■ **Data for this exercise**

- Opening Delimiter -

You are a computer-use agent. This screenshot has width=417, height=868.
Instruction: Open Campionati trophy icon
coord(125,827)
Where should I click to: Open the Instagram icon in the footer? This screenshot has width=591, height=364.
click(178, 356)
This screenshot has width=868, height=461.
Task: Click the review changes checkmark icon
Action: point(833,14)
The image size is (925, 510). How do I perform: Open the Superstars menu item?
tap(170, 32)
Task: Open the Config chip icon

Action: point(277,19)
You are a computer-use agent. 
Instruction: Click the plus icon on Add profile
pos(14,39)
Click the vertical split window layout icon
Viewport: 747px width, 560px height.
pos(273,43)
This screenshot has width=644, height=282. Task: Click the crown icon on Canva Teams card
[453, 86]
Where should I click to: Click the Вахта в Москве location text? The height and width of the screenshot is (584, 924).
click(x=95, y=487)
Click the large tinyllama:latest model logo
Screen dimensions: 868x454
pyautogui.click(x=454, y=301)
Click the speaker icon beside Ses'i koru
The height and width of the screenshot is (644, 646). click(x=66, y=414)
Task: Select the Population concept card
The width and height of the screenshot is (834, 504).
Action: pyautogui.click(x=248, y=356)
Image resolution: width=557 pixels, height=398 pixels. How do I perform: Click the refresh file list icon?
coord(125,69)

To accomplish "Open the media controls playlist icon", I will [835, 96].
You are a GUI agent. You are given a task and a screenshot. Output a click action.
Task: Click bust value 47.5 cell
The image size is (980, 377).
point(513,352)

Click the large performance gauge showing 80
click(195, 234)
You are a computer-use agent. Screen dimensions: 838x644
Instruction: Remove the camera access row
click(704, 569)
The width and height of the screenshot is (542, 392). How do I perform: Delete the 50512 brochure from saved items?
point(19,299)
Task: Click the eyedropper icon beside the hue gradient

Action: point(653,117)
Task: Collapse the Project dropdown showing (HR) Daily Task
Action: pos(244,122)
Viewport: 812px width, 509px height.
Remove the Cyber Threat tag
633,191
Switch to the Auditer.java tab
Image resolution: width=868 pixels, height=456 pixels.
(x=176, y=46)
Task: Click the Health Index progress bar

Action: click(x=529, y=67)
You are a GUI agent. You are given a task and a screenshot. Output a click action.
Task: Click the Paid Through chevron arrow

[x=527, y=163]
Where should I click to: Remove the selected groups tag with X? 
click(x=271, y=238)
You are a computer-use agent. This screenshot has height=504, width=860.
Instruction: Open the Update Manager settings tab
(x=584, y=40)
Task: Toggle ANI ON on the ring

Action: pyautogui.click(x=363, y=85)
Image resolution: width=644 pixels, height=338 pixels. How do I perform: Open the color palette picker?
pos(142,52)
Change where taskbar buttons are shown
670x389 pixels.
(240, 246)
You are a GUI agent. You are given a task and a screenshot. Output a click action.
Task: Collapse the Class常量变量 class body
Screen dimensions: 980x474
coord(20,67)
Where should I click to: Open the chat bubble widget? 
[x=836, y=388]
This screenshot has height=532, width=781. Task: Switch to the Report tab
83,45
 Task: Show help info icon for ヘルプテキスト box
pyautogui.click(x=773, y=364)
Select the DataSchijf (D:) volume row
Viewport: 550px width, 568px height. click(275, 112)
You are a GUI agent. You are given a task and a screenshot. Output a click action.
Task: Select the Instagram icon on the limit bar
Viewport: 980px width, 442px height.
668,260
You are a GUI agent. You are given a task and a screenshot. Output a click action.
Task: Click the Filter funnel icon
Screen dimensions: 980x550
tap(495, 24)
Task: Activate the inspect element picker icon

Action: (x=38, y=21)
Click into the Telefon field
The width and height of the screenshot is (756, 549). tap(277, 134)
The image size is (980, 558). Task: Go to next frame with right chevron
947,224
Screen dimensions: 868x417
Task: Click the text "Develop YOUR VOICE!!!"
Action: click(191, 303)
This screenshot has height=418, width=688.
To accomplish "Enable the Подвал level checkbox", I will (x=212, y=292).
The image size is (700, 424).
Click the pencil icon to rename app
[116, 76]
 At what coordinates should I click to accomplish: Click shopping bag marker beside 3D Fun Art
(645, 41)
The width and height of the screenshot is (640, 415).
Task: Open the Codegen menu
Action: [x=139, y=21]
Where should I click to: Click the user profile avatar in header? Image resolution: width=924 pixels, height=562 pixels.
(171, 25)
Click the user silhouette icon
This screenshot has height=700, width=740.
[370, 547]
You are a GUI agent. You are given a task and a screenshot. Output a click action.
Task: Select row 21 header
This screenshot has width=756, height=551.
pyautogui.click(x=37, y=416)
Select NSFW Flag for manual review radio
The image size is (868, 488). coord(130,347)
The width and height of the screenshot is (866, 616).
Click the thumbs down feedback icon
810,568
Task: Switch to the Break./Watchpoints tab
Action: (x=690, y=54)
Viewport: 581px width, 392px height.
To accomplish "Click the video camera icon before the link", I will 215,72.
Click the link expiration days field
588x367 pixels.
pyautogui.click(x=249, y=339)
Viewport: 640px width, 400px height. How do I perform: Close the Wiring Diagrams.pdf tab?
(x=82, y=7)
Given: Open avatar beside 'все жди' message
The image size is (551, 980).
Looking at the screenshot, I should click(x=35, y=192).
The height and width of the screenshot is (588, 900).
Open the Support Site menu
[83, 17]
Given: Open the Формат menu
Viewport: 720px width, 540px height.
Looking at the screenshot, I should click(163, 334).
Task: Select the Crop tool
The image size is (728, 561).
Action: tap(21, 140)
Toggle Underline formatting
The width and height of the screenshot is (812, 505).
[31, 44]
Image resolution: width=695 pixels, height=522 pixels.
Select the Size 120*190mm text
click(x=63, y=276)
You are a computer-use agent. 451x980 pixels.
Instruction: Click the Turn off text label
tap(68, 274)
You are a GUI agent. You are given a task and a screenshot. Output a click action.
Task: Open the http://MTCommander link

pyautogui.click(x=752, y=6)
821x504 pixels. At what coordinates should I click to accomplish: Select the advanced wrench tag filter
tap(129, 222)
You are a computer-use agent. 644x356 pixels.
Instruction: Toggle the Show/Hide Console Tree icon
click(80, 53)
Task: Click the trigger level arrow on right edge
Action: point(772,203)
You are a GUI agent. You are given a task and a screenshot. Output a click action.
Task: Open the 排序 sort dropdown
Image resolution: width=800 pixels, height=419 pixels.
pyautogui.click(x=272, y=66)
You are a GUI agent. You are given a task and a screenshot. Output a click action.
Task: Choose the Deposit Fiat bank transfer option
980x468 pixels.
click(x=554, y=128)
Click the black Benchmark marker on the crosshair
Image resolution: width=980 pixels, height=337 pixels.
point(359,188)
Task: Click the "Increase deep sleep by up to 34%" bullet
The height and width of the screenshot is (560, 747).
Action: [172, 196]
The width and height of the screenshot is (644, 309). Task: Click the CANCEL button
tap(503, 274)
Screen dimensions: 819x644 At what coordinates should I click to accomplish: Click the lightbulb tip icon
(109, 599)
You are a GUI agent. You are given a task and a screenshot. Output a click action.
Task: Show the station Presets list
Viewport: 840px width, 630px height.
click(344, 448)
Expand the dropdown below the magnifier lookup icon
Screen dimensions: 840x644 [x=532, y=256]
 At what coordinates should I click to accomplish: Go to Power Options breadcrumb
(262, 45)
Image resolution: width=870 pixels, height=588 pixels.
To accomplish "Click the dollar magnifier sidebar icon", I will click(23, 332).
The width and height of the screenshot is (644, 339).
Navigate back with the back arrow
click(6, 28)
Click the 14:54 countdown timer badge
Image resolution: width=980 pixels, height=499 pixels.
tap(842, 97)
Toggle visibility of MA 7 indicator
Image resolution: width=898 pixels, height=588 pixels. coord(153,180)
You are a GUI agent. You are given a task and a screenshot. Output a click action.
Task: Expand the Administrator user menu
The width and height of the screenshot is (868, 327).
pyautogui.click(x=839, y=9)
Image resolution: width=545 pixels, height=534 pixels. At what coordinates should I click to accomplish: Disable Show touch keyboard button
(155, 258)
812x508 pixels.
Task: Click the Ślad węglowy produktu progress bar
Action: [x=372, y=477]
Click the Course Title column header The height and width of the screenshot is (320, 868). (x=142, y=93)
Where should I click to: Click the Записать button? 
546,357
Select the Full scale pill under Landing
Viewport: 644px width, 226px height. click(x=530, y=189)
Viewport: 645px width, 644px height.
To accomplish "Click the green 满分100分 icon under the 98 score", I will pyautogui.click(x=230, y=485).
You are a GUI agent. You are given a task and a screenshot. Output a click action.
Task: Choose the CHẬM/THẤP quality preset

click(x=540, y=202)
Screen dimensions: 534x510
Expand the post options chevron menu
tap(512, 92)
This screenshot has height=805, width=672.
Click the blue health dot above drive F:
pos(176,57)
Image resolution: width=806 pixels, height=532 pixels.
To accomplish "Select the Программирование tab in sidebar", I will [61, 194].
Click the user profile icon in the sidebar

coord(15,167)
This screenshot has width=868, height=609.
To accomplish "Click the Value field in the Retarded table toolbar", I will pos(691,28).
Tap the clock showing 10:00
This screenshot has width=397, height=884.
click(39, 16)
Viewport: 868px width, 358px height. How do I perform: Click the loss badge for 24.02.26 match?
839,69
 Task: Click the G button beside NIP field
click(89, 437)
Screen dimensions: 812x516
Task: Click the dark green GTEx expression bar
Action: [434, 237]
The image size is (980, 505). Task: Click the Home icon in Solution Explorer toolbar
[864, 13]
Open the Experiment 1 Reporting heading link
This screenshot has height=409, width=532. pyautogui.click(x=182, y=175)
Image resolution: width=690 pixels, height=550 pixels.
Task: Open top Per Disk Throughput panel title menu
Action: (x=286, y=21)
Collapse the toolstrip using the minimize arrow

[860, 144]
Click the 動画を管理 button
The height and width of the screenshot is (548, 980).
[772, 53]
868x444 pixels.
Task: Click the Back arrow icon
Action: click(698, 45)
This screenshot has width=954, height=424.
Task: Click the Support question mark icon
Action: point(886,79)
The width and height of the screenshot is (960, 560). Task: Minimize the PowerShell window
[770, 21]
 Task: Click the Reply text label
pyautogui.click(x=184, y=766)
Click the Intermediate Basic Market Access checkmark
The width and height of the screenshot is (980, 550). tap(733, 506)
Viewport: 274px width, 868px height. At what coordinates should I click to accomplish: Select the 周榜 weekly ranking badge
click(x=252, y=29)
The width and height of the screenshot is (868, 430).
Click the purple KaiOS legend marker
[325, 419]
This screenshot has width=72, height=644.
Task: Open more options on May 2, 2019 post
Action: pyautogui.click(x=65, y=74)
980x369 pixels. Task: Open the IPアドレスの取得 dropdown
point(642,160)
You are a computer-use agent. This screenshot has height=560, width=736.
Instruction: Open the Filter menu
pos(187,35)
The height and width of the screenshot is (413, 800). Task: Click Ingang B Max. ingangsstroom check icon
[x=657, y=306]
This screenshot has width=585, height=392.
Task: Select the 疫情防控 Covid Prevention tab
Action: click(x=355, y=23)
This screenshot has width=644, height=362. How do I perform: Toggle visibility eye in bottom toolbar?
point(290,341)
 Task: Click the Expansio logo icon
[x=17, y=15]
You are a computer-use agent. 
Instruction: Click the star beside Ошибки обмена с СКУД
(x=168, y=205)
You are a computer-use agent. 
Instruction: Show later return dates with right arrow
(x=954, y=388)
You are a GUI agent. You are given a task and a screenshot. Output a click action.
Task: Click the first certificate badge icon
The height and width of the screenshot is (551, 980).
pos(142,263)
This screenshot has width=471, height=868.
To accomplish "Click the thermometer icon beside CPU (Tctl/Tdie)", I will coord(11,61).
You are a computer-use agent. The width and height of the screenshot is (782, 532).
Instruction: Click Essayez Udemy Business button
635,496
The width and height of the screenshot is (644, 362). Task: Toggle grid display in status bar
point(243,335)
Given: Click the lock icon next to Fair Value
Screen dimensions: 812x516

- Closing Delimiter -

■ **Description of the task**
Please retype the records above starting with the line that contains "Instruction: Show later" and stopping after the last line, changing nothing.

■ **Output for this exercise**
Instruction: Show later return dates with right arrow
(x=954, y=388)
You are a GUI agent. You are given a task and a screenshot. Output a click action.
Task: Click the first certificate badge icon
The height and width of the screenshot is (551, 980).
pos(142,263)
This screenshot has width=471, height=868.
To accomplish "Click the thermometer icon beside CPU (Tctl/Tdie)", I will coord(11,61).
You are a computer-use agent. The width and height of the screenshot is (782, 532).
Instruction: Click Essayez Udemy Business button
635,496
The width and height of the screenshot is (644, 362). Task: Toggle grid display in status bar
point(243,335)
Given: Click the lock icon next to Fair Value
Screen dimensions: 812x516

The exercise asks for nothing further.